Bir annenin feryadı Cumartesi günü yükseldi;
“Oğlumu düştüğü bataklıktan kurtarın” diye…
Hafta sonu sokak çocuklarıyla birlikte masa tenisi oynarken birden açılan kapı da bir anne ve iki çocuk karşımdaydı…
Anne, sokak çocuklarının mutluluğunu görünce duygulu anlar yaşadığını gözlemledim.
Çocuklar masa tenisi oynarken kapıyı kapatıp, ağlamaklı bir ses tonu ile biricik oğlunu anlattı…
Bakın annenin anlattıkların bir özeti;
“Ben bir anneyim. İki erkek çocuğumun sosyal alanlarda olmasını isterim. Ben bir yerde çay işlerine bakıp çok az bir ücretle çalışıyorum. Eşim de kahvede çalışıp günde 15 TL eve getirmek için çabalıyor. Fakat oğlum evden ne para alıyor ne de gece 02.00’den önce eve geliyor. Oğlum eve geldiğinde bazen yeni kıyafet üzerinde gördüğümde de üzülüyorum. Oğlumu benden başkası giydirmesini de istemem. 14 yaşındaki oğlumun düştüğü bataklıktan kurtarmanın yolunu arıyorum. Birçok kapı çaldım. Fakat beni dinleyen olmadı. 14 yaşındaki oğlum bu yıl 7. sınıftan okulu terk etti. Oğlum babalarının yaşındaki çocuklarla dolaşıyor ve oğlum kullanılıyor, Ben ne yaparsam yapayım onu kurtaramıyorum bu bataklıktan...” 
Karşımdaki kadın bir anneydi…
Evladı için her şeyi göze alabilecek, her şeyi yapabilecek kocaman bir yüreğe sahip anne...

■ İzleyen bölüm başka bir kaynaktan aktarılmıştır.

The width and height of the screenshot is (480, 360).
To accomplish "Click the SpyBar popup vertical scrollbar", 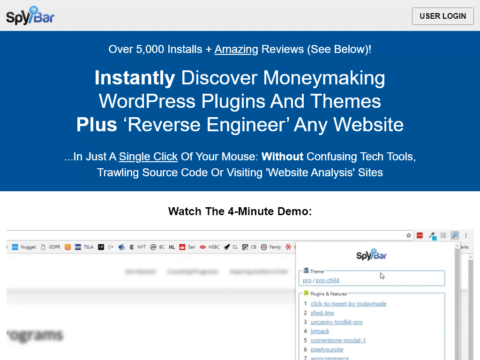I will pyautogui.click(x=457, y=302).
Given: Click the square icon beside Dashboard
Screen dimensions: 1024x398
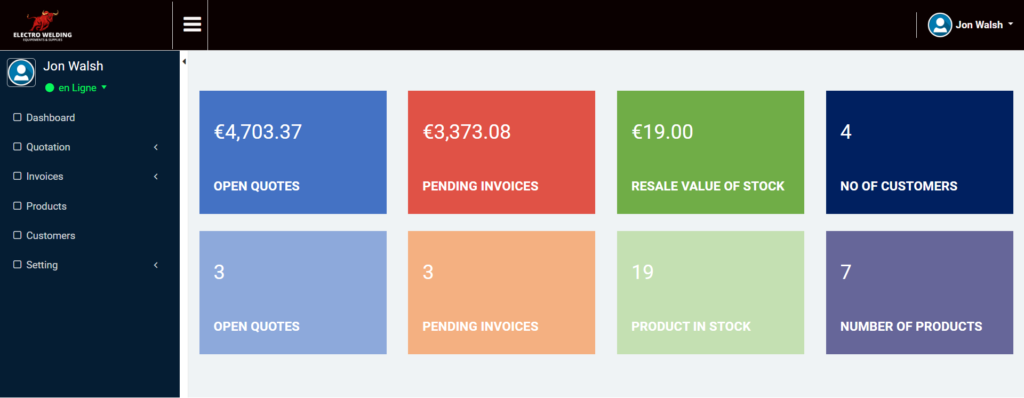Looking at the screenshot, I should click(18, 118).
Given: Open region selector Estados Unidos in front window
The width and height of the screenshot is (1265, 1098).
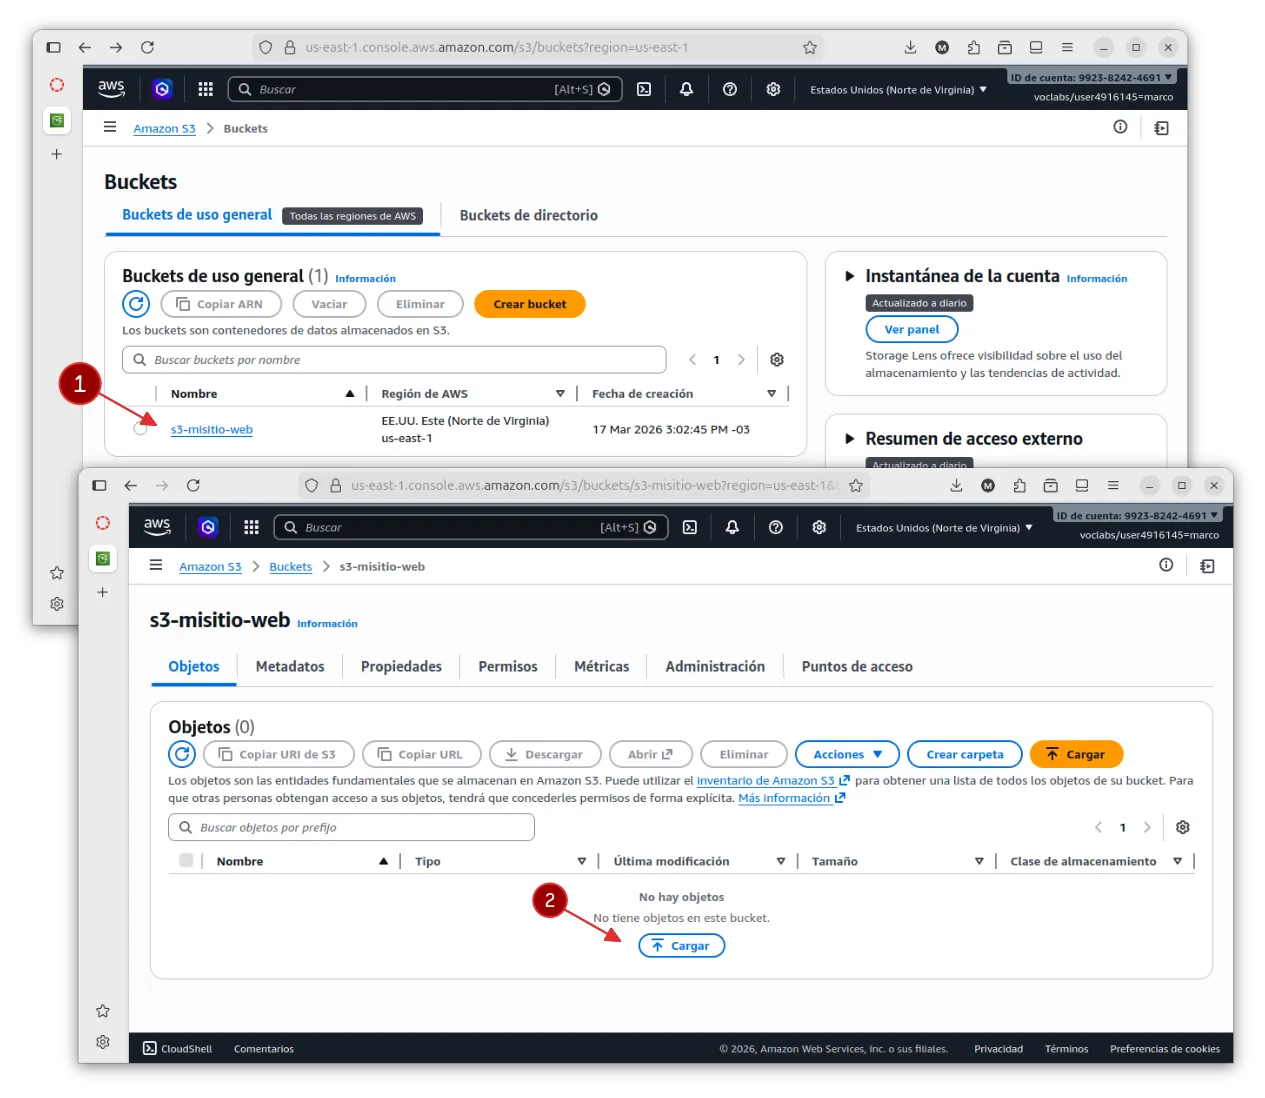Looking at the screenshot, I should 943,527.
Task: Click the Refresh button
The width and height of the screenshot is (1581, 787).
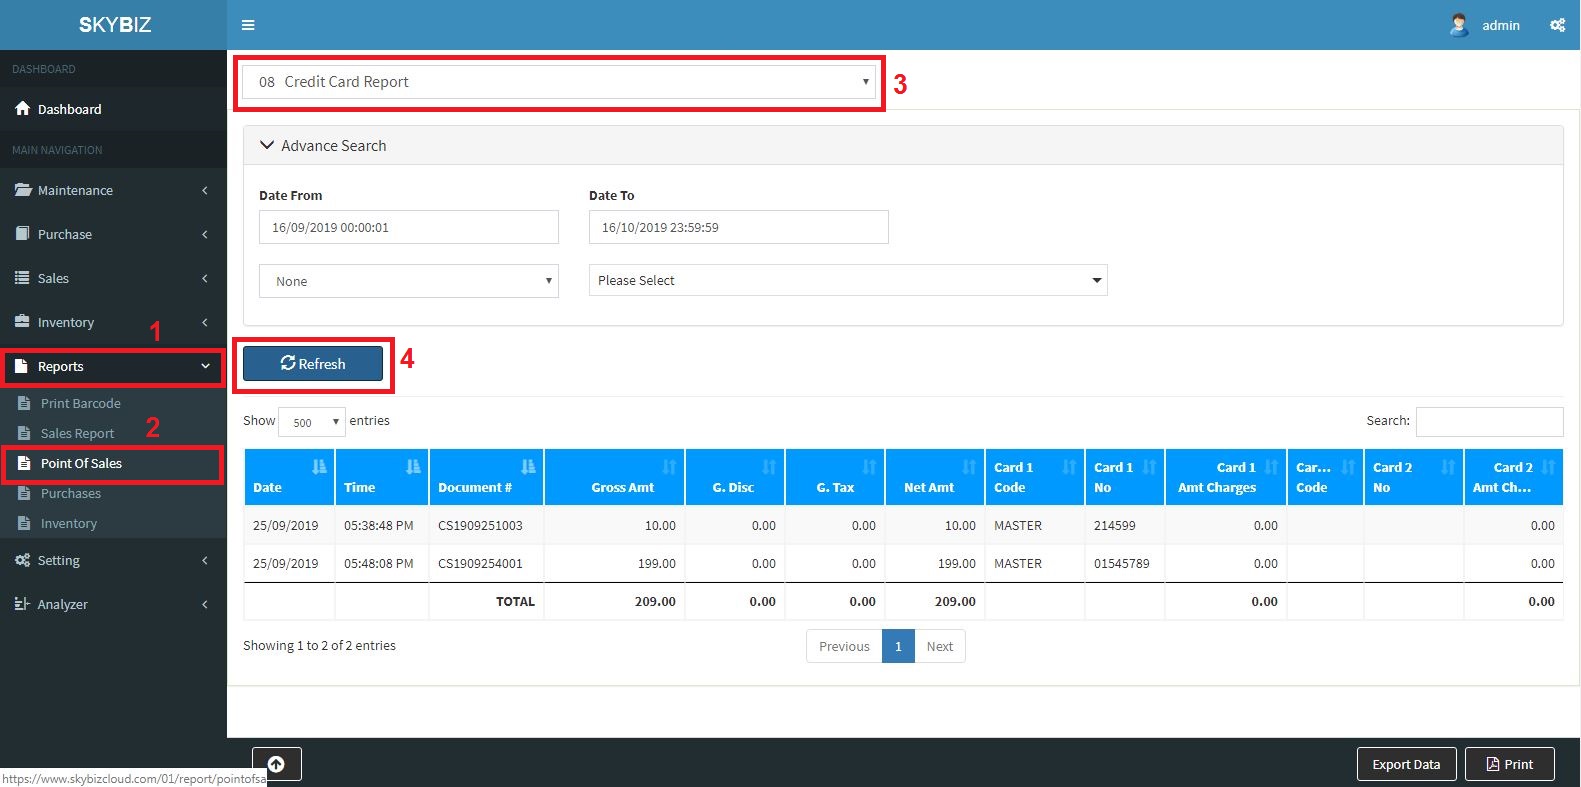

Anne oğlunun düştüğü durumu bizlere daha ayrıntılı anlattı…
Kenar semtte oturan bir annenin çığlığını görünce bende anneye çocuğunun kurtarılması yönünde söz verdim. Bu sözü gençlere sahip çıkanlar adına verdim…
Bu kentte hırsızlık, uyuşturucu v.b gibi sorunlarla karşılaşan bazı gençlerin düştüğü tablodan hepimiz ders çıkarmalıyız…
Sosyal sorumluluk çalışması kapsamında hepimiz, kendimizden küçüklere kardeşlerimiz gibi, büyüklere de ablalarımız-abilerimiz gibi destek olmalıyız ki birilerinin üzerinden hesap yapanların önünü kapatmalıyız…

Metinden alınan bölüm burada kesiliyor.